The MEDIA – the omnipresent, self-anointed political king-maker, arbiter of taste and oracle of ALL THINGS TRUE – under the guise of an impartial interview loves to blind-side anyone who they’re not predisposed to faun over with questions designed to make that person seem ill-informed, unprepared and outfight foolish.

So should one decide to undertake this quest – whether you’re talking to an individual, an auditorium full of people or a camera lens with a red light above it – the two things you must do avoid being made to look, or sound, a fool are homework and legwork.

Homework – Simply put, this means study up on the point you wish to make. And not just on your side of the argument. Any experienced debater, or general for that matter, knows that one had better know how his or her opponent will respond before engaging with them. A corollary to this is to know one’s limits. In other words, know what you’re talking about and don’t talk about what you don’t know. It’s quite tempting for some, when a microphone is thrust in their face, to want to seem omniscient. An unfriendly interviewer, when they sense this tendency in a victim…subject…will then assist Mr. or Mrs. Know-It-All to hang themselves with their own tongue.

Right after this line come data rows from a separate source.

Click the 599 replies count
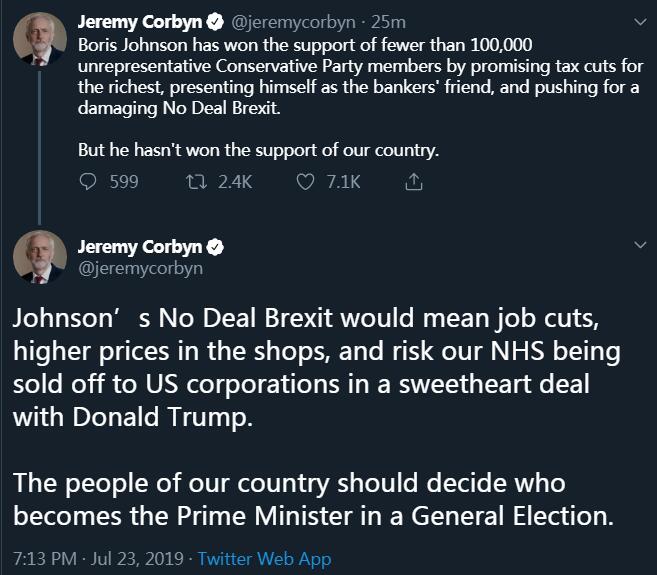This screenshot has height=575, width=657. [x=123, y=182]
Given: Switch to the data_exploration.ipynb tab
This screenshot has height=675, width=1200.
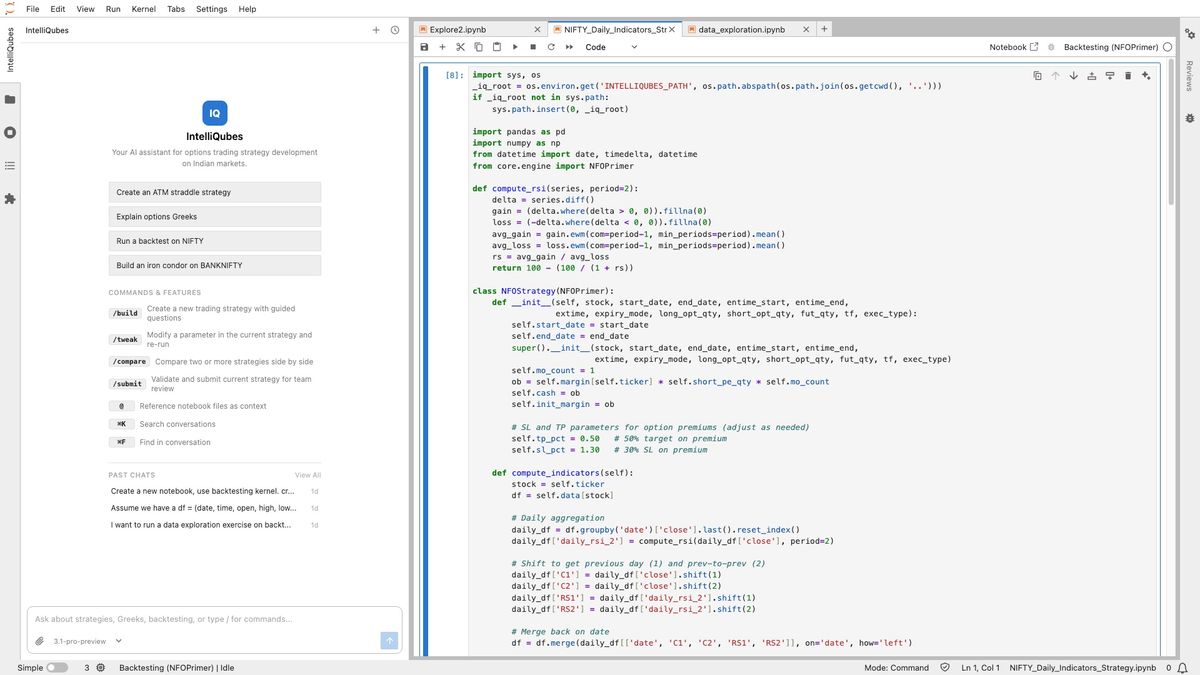Looking at the screenshot, I should pos(741,30).
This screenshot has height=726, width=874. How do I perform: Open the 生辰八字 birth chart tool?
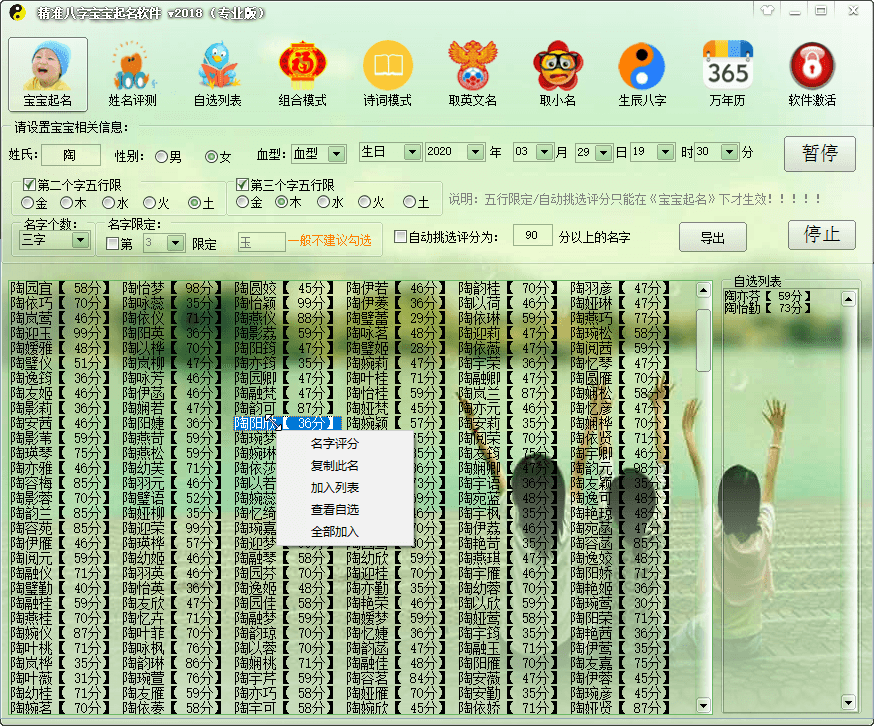tap(642, 73)
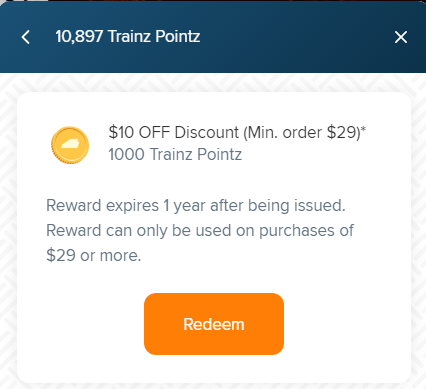
Task: Click the patterned background beside the card
Action: (8, 233)
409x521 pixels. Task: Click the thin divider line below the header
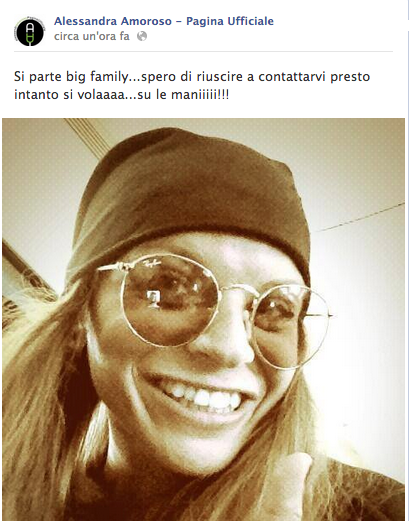point(203,52)
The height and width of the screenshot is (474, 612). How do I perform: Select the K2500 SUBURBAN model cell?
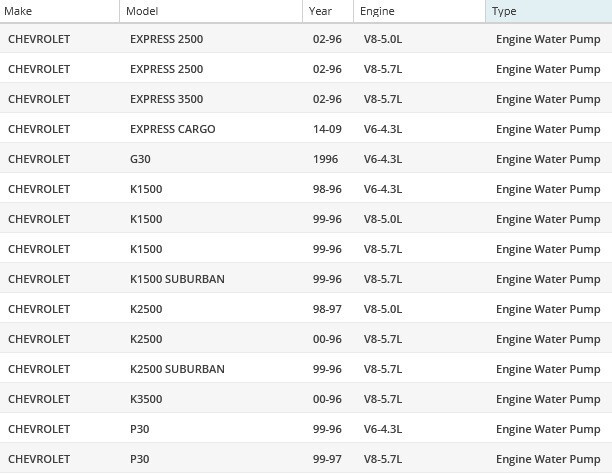[x=177, y=369]
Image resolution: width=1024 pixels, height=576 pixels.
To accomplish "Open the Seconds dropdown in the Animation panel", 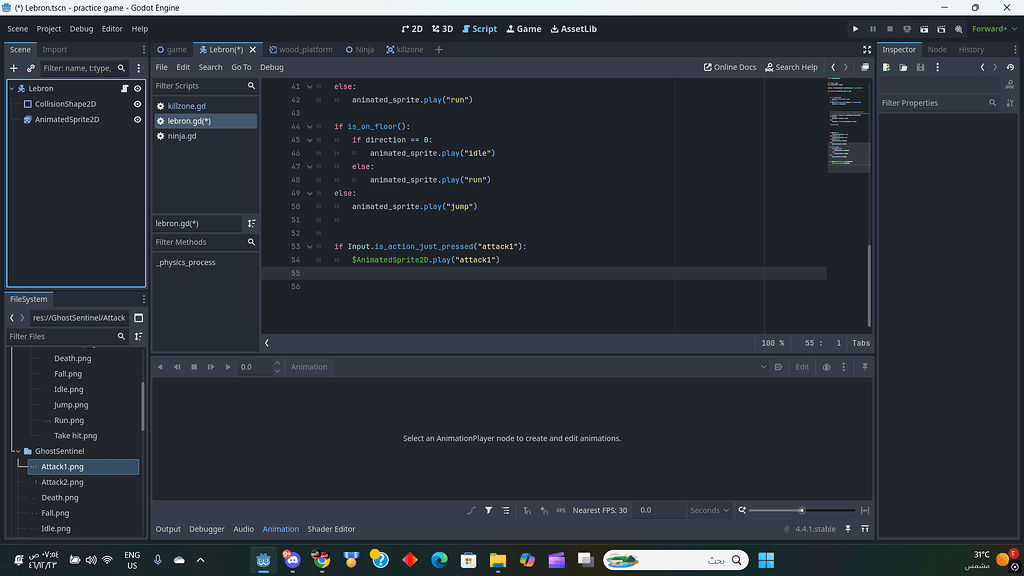I will pos(709,510).
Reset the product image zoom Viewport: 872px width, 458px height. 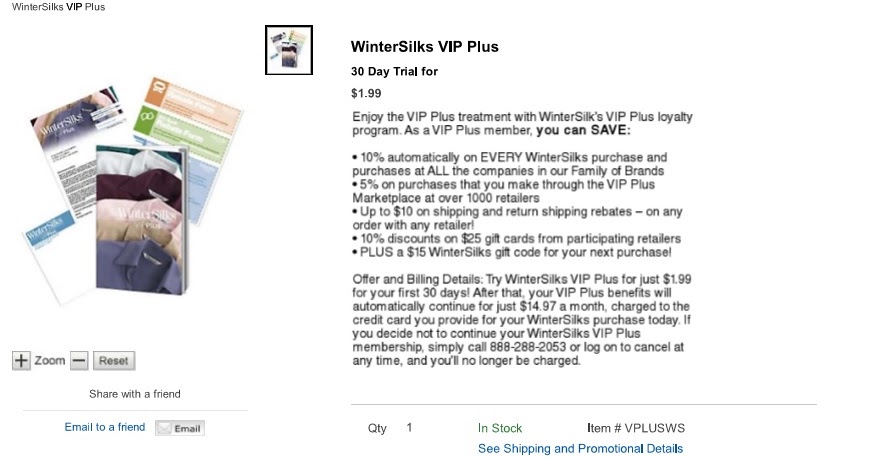point(114,361)
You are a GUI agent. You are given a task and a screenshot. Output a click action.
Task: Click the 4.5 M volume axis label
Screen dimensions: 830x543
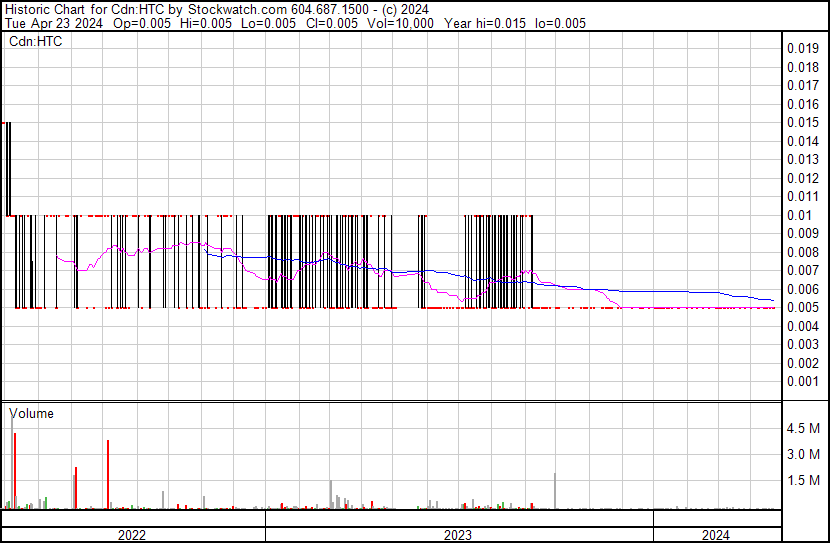pyautogui.click(x=804, y=428)
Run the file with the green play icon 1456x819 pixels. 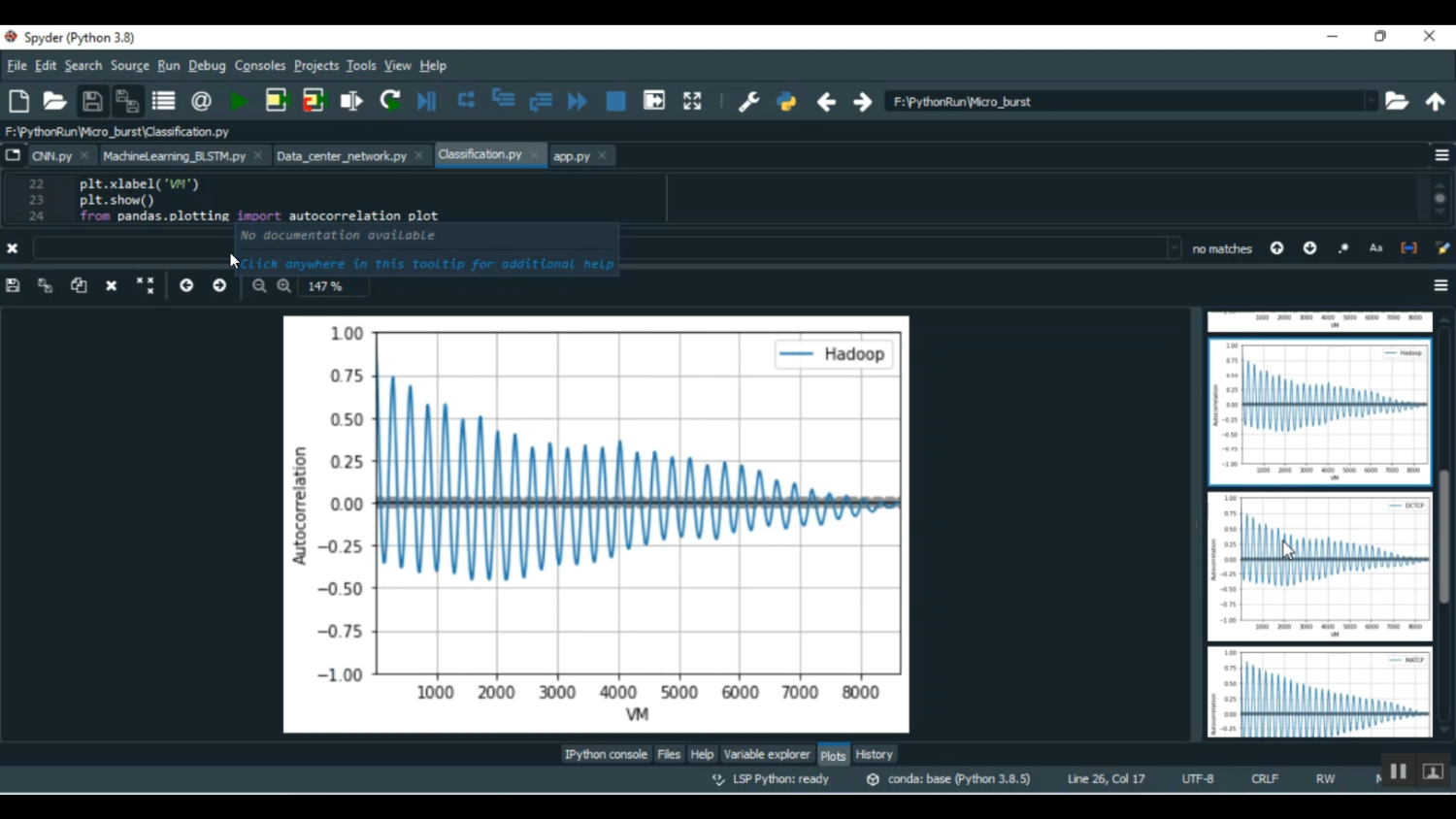[238, 101]
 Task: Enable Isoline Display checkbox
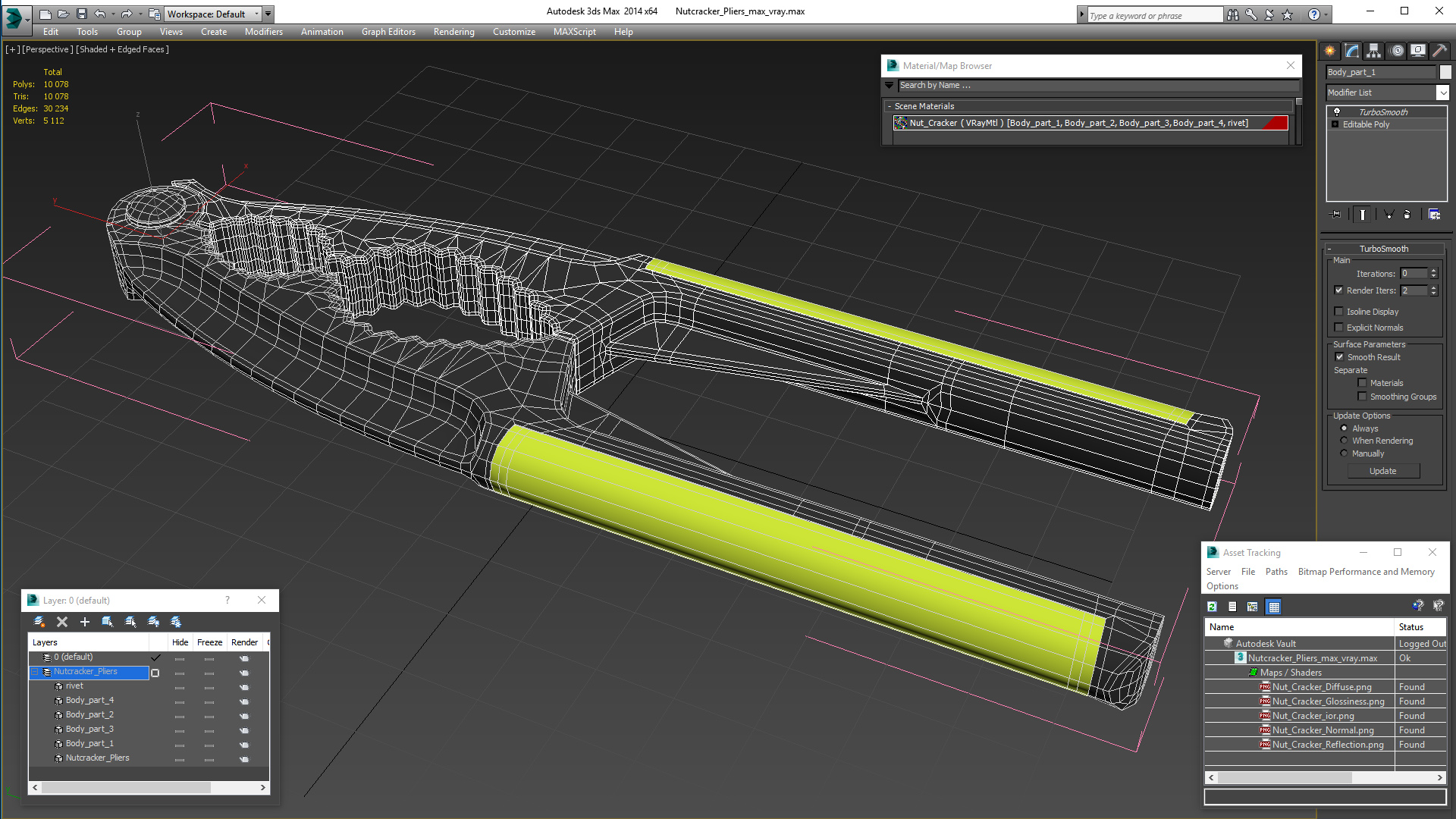[1339, 312]
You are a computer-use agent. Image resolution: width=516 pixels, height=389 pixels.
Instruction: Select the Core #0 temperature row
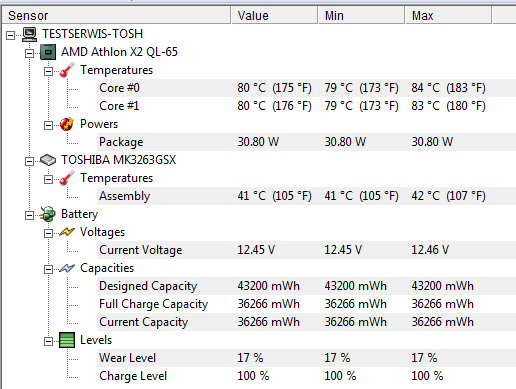point(306,88)
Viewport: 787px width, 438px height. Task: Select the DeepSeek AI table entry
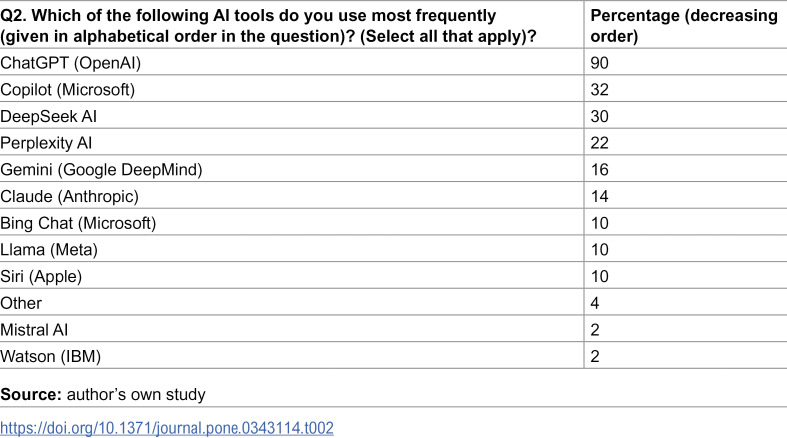point(49,116)
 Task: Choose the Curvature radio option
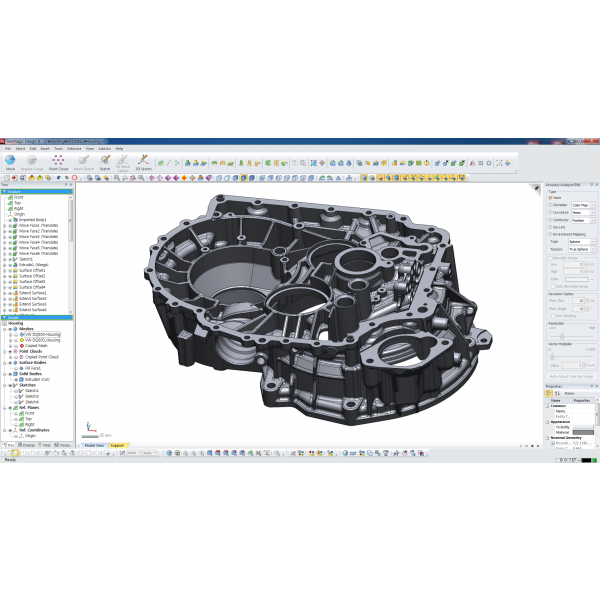550,212
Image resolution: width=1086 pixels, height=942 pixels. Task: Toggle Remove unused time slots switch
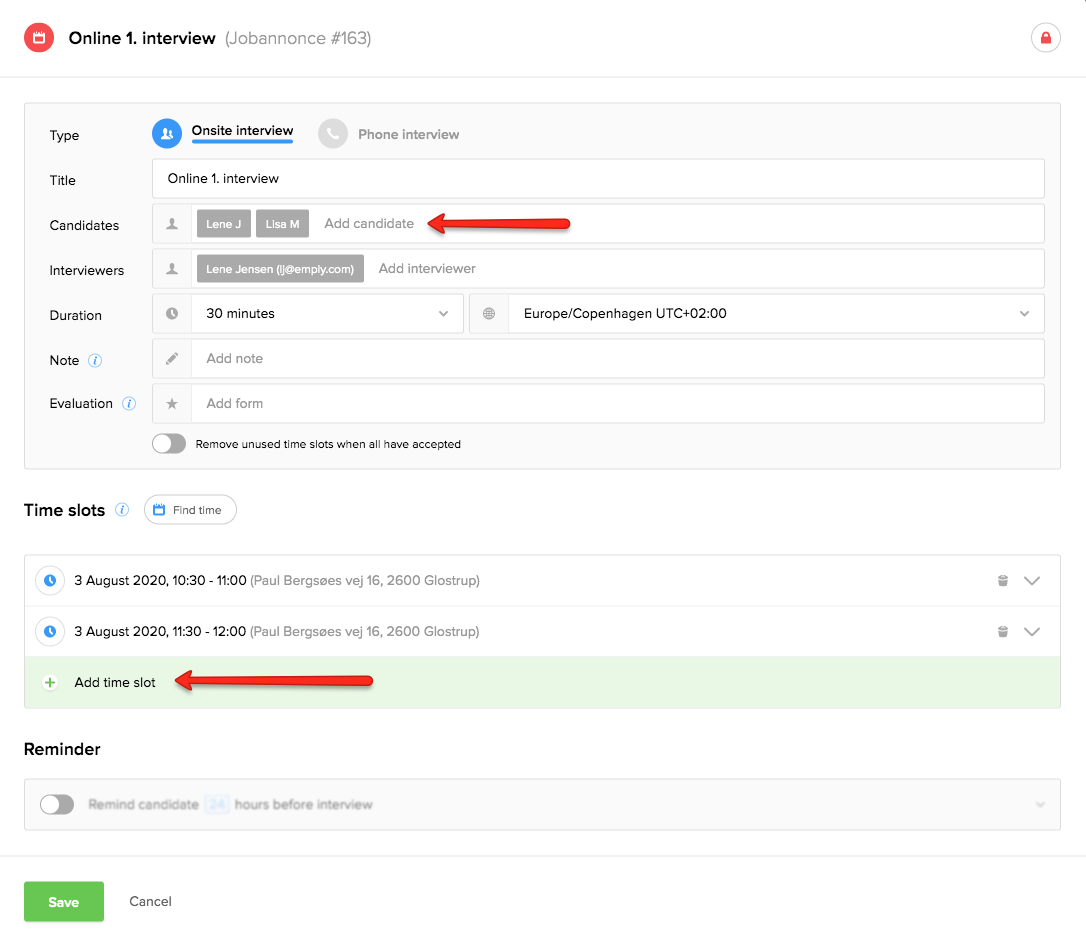[x=169, y=444]
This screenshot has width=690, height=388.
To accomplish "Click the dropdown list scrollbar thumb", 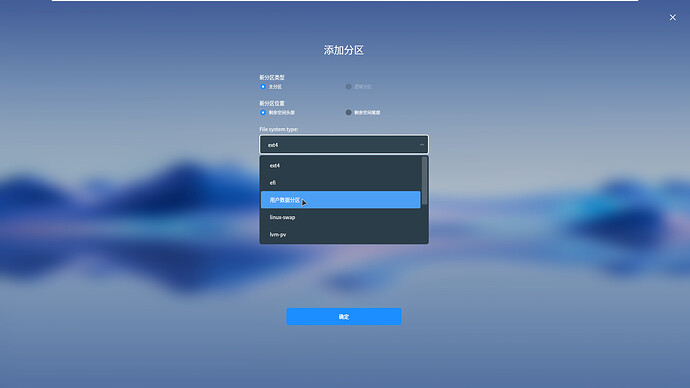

Legwork is just another word for personal research. Formal research, by which I mean received data that has been processed by someone other than you, is almost always a trap. Unless you have been trained in how to read a research report – not just the “Executive Summary,” a.k.a., the Fool’s Cheat Sheet – don’t rely on it. Why? Doesn’t impartial data trump opinion or hearsay? Not any more it doesn’t, and that’s because every group with an agenda commissions research to prove their foregone conclusion.

Statistical “Truth” – whatever it is – will not, in and of itself, give you the means to successfully communicate your point. On the other hand, doing your own inquiry will give you a faith in your point of view that is more powerful than anything you’ll get from received wisdom. Nothing beats saying, “I was there. I saw this. I smelled the smell and heard the sounds.”

As our quadrennial, national puppet show grinds to a conclusion, I personally am sick of watching and listening to people tell me or my neighbor what they’ve been told I want he hear. I’m fed up with phony empathy and self-righteous anger. Listening to people whose position in life insulates them from the consequences of the actions they enthusiastically that I take makes me sad in my bones. I hunger for men and women who will tell me what they think and feel based on their personal experiences.

At this stage in the election, or in my life, I don’t care if I agree with them. I just want to hear someone tell me something what they are personally committed to. If they’ve done the homework and leg work I will give them my ear and my respect, whether or not I agree with them. And, who knows, an authentic honest argument might even cause me to change my mind.